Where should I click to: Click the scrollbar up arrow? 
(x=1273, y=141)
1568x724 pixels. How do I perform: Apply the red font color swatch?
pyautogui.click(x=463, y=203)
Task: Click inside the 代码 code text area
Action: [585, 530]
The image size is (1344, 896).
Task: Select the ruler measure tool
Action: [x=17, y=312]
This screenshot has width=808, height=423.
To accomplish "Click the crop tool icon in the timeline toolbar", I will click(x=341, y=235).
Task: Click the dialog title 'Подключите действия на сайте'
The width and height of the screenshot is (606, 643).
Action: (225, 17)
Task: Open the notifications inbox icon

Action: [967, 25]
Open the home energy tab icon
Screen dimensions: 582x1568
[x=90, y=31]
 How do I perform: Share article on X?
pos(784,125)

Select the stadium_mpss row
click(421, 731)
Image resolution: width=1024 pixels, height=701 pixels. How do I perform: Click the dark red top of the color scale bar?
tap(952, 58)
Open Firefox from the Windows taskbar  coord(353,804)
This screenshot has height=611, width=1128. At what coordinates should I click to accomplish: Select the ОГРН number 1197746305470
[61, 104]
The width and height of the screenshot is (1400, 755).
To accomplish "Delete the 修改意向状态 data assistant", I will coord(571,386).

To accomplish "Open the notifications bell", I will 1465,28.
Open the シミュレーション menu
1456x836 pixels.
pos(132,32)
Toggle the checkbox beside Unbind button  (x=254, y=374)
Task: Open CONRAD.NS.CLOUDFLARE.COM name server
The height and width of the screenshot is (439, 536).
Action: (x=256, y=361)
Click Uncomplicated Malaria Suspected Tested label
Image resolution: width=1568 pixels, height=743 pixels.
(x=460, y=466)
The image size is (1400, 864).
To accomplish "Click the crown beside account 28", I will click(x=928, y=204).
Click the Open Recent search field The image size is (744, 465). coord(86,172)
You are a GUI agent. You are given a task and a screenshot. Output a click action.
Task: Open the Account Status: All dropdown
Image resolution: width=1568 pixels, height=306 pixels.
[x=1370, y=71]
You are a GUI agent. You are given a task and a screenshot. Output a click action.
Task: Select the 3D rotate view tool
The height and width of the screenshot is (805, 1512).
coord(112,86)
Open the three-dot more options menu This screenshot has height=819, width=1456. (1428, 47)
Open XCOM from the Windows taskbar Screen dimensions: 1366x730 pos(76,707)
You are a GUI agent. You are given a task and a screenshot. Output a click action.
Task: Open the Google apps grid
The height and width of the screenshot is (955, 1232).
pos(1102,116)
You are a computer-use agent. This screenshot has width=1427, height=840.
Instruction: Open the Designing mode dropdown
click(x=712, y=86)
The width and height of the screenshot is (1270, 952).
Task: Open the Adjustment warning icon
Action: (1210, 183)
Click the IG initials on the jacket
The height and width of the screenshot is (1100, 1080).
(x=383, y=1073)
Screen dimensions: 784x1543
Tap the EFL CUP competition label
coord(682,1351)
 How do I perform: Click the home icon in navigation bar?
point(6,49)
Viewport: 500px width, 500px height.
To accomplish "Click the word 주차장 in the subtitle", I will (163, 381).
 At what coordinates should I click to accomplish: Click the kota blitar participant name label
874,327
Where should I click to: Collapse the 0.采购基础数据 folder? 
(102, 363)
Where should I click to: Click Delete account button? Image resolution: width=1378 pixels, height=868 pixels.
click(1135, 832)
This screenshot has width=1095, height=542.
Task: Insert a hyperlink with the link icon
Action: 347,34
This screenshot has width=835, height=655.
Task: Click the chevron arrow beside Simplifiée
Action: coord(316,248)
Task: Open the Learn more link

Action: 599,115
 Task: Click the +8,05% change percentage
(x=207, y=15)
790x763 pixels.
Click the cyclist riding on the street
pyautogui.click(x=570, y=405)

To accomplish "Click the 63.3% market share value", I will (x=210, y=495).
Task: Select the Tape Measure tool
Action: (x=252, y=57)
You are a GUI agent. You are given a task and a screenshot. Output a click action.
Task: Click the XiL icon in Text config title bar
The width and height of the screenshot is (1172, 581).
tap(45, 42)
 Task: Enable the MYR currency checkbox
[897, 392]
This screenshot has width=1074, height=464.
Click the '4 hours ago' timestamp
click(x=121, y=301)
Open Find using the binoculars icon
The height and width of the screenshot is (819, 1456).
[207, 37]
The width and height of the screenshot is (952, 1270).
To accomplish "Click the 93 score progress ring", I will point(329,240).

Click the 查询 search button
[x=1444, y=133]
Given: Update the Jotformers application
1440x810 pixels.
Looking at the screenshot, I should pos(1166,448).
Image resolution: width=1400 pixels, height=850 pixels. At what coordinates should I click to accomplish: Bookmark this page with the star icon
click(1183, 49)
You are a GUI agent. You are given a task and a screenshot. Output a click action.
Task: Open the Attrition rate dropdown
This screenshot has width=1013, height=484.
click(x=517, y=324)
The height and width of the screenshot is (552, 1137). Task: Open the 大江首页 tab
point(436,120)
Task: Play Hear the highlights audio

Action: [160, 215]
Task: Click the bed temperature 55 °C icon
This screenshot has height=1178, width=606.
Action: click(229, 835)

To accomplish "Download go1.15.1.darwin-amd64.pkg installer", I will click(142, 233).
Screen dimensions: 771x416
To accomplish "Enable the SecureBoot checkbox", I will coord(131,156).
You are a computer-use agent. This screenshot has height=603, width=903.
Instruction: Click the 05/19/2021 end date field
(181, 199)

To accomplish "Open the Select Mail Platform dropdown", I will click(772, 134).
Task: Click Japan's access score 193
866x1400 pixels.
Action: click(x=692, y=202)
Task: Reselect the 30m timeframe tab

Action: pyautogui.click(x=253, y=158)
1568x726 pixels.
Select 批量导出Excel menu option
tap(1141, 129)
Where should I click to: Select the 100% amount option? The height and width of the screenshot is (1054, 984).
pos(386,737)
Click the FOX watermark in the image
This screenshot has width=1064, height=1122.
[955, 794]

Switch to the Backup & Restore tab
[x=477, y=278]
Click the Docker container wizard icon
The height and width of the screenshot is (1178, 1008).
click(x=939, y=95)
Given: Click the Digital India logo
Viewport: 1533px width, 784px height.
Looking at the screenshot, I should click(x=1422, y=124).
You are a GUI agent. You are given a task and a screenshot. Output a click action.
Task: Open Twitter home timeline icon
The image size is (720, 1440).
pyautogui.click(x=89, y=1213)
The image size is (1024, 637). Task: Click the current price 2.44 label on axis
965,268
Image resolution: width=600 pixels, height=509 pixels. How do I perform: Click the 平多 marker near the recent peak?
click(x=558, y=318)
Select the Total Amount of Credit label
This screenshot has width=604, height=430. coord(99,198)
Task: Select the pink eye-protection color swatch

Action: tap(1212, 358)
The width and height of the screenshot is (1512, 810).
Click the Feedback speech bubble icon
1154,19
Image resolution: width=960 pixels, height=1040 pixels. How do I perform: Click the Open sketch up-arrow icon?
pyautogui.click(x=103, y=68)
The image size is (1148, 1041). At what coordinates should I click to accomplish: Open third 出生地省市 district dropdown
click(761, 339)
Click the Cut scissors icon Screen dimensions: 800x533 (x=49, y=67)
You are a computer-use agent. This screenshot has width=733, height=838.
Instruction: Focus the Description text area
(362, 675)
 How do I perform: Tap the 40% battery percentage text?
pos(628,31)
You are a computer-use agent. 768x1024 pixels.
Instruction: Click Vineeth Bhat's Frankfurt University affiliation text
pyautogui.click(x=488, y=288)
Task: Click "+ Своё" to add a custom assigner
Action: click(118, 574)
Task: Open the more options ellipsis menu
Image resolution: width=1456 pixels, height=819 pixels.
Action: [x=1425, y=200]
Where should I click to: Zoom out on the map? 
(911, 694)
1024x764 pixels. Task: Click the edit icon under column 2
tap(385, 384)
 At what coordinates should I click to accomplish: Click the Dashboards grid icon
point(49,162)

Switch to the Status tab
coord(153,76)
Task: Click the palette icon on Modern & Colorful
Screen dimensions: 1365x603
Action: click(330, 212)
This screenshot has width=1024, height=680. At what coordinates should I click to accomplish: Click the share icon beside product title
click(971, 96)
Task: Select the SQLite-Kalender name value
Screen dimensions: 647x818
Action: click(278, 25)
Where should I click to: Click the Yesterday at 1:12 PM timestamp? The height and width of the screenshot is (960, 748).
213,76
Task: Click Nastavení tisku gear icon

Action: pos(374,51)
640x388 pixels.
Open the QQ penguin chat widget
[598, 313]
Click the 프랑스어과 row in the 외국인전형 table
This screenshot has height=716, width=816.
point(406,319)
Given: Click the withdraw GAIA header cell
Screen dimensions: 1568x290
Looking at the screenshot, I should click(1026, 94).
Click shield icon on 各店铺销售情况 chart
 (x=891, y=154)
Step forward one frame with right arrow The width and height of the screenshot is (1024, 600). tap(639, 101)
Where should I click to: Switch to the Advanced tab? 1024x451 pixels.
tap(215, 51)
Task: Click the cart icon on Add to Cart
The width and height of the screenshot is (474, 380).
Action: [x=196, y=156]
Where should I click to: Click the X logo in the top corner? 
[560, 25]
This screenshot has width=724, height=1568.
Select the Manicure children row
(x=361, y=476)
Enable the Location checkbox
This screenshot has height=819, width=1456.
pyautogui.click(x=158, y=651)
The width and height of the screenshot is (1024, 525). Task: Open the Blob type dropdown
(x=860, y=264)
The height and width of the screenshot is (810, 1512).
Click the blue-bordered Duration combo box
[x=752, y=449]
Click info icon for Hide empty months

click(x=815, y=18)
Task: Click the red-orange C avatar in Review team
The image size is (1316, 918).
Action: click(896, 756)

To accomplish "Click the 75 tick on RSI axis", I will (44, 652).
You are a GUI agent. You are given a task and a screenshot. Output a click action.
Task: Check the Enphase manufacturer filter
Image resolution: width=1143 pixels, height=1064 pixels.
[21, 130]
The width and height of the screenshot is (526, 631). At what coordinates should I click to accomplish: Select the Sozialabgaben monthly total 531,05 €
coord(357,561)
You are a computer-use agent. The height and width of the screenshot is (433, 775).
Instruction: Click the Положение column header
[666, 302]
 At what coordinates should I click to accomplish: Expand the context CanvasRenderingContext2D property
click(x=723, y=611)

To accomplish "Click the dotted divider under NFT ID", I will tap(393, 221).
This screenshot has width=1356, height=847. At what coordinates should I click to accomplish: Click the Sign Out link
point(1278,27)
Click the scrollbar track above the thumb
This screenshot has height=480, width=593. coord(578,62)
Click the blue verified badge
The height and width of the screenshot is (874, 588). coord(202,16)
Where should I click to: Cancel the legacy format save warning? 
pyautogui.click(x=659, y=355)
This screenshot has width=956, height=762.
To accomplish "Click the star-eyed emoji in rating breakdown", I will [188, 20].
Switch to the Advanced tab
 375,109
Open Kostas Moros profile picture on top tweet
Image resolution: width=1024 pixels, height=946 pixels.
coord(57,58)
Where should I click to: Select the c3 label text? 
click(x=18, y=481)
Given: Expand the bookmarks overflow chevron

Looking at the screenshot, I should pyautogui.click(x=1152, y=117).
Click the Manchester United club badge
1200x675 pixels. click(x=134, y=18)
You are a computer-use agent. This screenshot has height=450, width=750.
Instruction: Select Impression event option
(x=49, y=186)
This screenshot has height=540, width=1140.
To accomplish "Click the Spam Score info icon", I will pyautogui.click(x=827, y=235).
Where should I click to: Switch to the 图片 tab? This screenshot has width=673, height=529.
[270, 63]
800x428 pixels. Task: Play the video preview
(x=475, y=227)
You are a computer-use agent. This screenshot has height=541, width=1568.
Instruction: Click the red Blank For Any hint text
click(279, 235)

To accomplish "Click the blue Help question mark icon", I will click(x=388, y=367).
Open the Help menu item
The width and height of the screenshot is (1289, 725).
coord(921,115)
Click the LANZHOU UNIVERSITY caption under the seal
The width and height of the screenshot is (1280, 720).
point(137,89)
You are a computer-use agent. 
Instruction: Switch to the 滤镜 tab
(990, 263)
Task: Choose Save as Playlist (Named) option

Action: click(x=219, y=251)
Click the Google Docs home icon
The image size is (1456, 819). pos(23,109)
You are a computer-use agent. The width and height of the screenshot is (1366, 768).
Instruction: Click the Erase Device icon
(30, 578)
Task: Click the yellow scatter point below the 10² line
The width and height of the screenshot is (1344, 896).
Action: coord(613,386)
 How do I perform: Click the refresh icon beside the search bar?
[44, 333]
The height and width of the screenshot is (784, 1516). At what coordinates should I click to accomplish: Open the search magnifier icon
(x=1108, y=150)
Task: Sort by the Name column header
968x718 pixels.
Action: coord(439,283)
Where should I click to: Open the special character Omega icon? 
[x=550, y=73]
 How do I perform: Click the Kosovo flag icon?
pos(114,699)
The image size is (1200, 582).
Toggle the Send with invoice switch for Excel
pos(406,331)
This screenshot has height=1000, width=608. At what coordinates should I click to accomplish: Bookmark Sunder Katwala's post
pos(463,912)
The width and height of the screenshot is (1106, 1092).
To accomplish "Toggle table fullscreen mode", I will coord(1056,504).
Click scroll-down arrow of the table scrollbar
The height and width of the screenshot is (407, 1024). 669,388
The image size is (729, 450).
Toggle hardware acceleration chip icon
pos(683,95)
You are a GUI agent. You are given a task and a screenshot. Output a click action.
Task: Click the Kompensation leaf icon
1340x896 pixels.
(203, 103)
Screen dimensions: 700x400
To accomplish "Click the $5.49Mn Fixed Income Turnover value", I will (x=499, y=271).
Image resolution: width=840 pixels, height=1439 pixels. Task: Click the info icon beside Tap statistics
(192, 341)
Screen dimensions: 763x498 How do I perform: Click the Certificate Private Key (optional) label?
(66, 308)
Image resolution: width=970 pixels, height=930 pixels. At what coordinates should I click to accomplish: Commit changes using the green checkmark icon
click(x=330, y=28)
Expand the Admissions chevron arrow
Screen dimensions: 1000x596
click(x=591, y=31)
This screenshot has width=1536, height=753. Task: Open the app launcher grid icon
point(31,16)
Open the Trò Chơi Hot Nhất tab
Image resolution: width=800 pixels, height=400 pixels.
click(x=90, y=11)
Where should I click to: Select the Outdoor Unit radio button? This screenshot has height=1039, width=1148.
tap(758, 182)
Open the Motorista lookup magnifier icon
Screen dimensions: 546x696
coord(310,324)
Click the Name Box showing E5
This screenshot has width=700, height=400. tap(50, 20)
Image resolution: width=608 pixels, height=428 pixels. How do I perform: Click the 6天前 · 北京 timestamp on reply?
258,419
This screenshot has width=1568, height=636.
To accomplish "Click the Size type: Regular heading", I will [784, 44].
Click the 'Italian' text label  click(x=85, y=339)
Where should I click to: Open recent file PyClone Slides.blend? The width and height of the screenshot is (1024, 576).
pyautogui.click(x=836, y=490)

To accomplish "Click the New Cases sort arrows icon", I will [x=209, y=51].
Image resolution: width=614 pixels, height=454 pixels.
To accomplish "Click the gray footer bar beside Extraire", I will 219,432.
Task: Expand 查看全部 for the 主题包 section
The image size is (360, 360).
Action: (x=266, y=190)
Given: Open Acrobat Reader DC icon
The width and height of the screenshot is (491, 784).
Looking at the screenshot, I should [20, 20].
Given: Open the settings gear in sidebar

—————

#### EXERCISE REQUIREMENTS:
Starting at the line containing "This screenshot has width=1356, height=847." and stopping after the line containing "pyautogui.click(x=659, y=355)", rewrite those lines, substituting "scroll bar" for "scrollbar" and leaving everything else unchanged.

#### SOLUTION BELOW:
This screenshot has width=1356, height=847. At what coordinates should I click to accomplish: Click the Sign Out link
point(1278,27)
Click the scroll bar track above the thumb
This screenshot has height=480, width=593. coord(578,62)
Click the blue verified badge
The height and width of the screenshot is (874, 588). coord(202,16)
Where should I click to: Cancel the legacy format save warning? 
pyautogui.click(x=659, y=355)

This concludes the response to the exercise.